Glen Wood, founder of Wood Brothers Racing and a member of the 2012 Hall of Fame class, was drawn to racing by the likes of Turner.
“Anybody that ever saw him racing on the beach (at Daytona), and saw him coming down into the North Turn sideways for what seemed like a quarter of a mile down the track,” Wood said, “it was just like a wave coming in.
“He was just as good as they come. I never saw anybody do that as well as him on the sand and I saw a lot of races there.”
Wood says there are a lot of “old-timers” on the list and deserving of recognition. Whether they will eventually go in -- or when they might -- is difficult to determine, he said.
“There’s Fireball and Weatherly and Tim Flock, Red Byron and Raymond Parks. … That’s five really, really old-timers. All five of them should get in. But they may or may not.”
Wood said he was content just to be counted among those worthy of consideration. To actually be inducted wasn’t something he had considered.
“I told somebody when they first came out with the first 25 (nominees) and I was one of them, that I was happy if I never got inducted,” he said. “That was a great honor to be nominated, especially in the first bunch. I would have been satisfied with it.”
Richard Petty, NASCAR’s leading winner and one of only two drivers to capture seven championships as a driver, said he thinks it is important that those who helped build the sport aren’t forgotten.

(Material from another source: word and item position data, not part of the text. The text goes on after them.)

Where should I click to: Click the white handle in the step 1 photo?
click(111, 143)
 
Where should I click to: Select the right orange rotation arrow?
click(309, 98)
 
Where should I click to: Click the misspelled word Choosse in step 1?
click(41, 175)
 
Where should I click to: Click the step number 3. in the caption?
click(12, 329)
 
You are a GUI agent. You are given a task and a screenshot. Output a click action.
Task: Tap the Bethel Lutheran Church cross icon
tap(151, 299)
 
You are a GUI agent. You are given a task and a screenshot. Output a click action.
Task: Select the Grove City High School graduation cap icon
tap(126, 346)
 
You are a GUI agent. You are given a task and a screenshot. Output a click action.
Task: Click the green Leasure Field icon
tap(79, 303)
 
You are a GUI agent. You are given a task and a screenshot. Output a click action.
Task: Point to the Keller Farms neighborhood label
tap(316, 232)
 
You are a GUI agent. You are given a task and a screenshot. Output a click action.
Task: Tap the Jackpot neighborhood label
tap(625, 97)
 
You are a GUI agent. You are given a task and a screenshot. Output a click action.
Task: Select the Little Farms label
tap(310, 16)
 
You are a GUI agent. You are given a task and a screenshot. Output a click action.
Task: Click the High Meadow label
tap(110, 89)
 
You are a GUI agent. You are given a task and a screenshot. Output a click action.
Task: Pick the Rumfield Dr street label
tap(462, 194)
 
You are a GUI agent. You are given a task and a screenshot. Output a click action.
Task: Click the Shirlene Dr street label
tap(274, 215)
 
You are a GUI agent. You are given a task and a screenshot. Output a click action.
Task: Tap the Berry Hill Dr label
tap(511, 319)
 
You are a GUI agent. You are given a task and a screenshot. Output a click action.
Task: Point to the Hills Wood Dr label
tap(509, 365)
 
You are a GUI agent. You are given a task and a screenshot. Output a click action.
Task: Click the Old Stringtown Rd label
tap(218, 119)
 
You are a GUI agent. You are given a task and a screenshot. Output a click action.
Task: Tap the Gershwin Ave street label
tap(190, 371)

Accomplishments on the track are crucial, he said, citing championships and particular victories as sufficient credentials for consideration, if not induction.
“Like Daytona, for instance,” Petty said. “Even if someone gets lucky there, it doesn’t make any difference. It’s such a big event.
“Winning a championship is a big deal. You beat everybody. No matter what the circumstances were.
“Guys like Weatherly and Tim Flock, they accomplished a lot in their time. At the same time, you had guys like Parks who was instrumental … I don’t know how you mix that up.”
The names of the five inductees for the Class of 2014 will be announced May 22.
Until then, it’s likely that those nine from the original roster will be left to wonder once again if this is the year their names will be called.